> Document passage

--- START ---

Finally, the state has been very patient in re-opening, waiting for available metrics such as new hospitalizations and deaths to decline to sufficiently safe levels before allowing businesses to re-open. Indeed, while Connecticut was among the first states to shut down, it was also among the last to re-open. Community transmission is still occurring in Connecticut, but at very low levels compared to just a few months ago.

Related: Prof. Edward Kaplan Brings Operations Research Tools to Local COVID-19 Decision Making

What risks are we still facing in Connecticut?

Asymptomatic transmission chains must be interrupted, while vulnerable populations must be better protected. The key tool for achieving this is repeat, targeted testing of the population with the goal of isolating those found infected.

--- END ---

> Exercises to complete
A. Answer these from the Connecticut COVID-19 passage:
(i) Besides being among the first states to shut down, Connecticut was among the last states to do what?
(ii) Which two metrics does the passage give as examples of what the state waited to see decline before reopening?
(iii) What does the passage name as the key tool for interrupting asymptomatic transmission chains?
B. Print the part of the Connecticut COVID-19 passage starting with "Related: Prof. Edward" and going on through "those found infected.".

> Provided data
--- START ---

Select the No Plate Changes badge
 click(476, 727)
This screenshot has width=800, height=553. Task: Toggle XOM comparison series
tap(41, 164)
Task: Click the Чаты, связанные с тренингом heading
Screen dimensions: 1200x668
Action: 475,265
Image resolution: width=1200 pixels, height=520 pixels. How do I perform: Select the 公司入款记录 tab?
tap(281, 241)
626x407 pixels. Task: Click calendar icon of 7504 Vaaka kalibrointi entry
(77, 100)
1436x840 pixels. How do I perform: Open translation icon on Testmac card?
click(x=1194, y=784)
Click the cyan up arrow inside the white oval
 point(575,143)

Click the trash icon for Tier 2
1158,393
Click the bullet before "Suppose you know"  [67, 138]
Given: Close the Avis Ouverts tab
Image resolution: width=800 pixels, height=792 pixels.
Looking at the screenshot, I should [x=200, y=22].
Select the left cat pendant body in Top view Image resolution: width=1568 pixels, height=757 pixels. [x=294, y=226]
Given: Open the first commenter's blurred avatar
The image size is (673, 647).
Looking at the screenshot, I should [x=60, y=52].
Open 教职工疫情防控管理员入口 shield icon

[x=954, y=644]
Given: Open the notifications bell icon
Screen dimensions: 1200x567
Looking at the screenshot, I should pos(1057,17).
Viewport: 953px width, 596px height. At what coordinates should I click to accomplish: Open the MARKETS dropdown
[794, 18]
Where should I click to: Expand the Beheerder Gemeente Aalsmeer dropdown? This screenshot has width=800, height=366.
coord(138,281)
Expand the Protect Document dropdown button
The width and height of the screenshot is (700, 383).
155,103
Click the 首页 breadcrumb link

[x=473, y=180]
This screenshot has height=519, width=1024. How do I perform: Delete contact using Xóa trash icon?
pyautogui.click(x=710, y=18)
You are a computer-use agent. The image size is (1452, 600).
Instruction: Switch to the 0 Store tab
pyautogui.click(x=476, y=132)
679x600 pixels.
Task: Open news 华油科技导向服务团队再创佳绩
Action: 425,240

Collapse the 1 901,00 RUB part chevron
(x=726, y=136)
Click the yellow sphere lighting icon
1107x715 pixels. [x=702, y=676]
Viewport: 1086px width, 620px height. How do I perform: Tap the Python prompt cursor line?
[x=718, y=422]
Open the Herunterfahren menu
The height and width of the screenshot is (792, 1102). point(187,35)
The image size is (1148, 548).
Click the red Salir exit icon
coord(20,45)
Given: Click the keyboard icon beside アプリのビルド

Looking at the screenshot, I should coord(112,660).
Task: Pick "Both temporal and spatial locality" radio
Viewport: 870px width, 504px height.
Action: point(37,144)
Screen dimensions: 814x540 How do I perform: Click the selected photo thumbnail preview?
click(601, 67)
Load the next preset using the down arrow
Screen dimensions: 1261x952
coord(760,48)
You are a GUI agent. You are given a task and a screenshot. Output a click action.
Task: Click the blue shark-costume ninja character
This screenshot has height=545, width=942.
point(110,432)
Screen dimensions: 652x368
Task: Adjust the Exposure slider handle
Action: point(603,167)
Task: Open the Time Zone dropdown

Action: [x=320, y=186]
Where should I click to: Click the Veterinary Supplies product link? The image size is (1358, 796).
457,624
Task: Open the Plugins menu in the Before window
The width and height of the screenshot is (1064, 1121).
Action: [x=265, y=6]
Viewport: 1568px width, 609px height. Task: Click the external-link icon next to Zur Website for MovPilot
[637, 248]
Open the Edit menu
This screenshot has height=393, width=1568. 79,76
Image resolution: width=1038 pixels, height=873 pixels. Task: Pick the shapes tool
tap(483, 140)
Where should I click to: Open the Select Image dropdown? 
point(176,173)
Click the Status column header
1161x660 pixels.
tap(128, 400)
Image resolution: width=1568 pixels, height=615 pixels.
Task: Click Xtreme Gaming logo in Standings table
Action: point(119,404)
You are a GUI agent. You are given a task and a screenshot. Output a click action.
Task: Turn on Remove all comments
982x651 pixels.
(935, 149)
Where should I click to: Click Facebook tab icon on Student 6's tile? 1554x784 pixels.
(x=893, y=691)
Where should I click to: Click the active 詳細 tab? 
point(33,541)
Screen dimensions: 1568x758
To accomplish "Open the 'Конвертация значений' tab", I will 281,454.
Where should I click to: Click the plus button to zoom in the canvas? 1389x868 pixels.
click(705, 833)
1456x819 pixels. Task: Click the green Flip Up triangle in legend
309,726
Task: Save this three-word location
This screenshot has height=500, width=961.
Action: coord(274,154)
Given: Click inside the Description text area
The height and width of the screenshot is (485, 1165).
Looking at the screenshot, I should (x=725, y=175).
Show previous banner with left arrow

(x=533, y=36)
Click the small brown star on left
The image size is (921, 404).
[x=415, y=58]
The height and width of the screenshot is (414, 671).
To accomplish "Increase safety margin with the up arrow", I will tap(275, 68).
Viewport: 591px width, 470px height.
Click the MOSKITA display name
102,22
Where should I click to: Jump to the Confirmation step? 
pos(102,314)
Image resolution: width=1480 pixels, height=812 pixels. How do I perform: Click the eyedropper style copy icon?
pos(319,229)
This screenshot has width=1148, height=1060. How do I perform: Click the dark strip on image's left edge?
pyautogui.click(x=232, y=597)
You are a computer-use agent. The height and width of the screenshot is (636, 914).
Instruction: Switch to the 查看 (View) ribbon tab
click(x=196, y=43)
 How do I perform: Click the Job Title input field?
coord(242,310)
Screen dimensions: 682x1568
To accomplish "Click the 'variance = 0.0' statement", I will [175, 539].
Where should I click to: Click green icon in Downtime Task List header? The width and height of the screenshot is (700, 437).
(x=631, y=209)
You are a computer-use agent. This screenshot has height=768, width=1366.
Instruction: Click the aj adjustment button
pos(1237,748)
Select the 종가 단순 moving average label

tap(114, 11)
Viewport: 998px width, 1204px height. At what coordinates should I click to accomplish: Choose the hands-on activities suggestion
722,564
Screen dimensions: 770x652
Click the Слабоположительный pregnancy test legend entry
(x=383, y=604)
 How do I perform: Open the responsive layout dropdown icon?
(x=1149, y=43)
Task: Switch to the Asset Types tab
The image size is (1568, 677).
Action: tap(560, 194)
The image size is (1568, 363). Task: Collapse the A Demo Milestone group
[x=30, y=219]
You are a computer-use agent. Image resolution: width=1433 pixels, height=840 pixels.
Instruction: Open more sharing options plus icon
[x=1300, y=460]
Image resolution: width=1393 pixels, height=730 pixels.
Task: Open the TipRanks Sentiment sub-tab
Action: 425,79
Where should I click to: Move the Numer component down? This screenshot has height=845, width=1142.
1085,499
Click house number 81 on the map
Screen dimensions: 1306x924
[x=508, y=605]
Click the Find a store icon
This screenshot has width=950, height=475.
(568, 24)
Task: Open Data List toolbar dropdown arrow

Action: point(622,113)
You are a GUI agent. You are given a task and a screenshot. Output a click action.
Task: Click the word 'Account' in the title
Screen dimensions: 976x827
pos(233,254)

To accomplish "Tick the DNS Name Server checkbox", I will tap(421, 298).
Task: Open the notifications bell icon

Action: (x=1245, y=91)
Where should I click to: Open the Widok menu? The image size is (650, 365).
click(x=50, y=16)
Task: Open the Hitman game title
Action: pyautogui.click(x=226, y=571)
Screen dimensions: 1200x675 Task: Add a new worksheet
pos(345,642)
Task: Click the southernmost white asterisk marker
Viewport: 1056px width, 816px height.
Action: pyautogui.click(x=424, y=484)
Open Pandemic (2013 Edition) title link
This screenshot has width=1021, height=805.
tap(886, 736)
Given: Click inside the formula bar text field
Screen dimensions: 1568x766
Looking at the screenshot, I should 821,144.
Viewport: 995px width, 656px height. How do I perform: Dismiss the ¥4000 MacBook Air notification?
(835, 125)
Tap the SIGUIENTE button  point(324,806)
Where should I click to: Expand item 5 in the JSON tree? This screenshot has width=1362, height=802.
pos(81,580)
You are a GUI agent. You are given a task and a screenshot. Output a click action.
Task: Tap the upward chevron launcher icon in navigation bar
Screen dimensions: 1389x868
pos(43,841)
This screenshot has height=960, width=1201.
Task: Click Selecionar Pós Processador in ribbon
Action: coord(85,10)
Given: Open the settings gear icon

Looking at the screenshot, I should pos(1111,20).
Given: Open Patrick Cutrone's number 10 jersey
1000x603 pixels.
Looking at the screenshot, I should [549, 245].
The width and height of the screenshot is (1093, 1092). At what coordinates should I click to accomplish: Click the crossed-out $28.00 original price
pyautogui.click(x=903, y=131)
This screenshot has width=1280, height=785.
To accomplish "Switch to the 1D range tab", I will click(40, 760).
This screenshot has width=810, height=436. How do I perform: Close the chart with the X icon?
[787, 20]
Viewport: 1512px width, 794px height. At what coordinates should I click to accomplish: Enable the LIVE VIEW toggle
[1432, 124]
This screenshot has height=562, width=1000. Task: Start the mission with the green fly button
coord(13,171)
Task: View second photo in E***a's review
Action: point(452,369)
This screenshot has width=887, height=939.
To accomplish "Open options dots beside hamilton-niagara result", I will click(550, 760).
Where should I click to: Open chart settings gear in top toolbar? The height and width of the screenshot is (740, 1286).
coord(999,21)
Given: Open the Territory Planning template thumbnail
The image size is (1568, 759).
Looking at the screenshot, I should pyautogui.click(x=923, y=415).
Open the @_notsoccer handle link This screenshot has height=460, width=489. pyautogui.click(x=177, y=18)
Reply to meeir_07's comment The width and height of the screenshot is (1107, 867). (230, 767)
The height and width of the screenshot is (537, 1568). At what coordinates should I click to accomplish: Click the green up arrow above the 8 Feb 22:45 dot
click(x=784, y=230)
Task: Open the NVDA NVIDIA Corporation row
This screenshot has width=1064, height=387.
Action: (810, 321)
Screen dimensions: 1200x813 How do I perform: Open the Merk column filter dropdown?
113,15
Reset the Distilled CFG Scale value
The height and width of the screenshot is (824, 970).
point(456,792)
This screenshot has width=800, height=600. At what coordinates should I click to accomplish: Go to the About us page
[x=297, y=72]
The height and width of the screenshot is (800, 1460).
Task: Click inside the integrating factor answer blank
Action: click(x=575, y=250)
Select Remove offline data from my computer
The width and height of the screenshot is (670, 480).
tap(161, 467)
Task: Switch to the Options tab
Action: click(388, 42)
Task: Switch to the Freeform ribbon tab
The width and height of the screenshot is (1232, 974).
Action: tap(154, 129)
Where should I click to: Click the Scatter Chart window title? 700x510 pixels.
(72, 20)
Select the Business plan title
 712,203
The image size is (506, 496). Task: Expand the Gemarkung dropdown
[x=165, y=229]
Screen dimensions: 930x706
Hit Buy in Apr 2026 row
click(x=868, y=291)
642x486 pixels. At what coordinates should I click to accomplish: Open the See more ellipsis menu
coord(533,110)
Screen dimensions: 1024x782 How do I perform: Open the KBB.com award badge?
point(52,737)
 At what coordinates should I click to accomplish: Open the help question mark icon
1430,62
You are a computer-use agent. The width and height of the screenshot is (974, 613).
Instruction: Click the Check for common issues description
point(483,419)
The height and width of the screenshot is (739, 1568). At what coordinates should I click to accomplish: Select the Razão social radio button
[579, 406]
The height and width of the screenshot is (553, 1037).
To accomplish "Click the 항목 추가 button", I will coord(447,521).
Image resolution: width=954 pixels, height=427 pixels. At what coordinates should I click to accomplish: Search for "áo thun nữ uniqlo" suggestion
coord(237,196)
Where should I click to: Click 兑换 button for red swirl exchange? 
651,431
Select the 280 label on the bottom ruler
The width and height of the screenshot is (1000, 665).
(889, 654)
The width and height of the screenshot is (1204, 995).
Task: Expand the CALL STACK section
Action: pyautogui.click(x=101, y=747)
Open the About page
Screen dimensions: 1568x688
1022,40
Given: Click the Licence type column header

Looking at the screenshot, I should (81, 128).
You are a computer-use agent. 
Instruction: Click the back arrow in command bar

--- END ---

> Per-task answers
A.
(i) Re-open.
(ii) New hospitalizations and deaths.
(iii) Repeat, targeted testing of the population, with the goal of isolating those found infected.

B.
Related: Prof. Edward Kaplan Brings Operations Research Tools to Local COVID-19 Decision Making

What risks are we still facing in Connecticut?

Asymptomatic transmission chains must be interrupted, while vulnerable populations must be better protected. The key tool for achieving this is repeat, targeted testing of the population with the goal of isolating those found infected.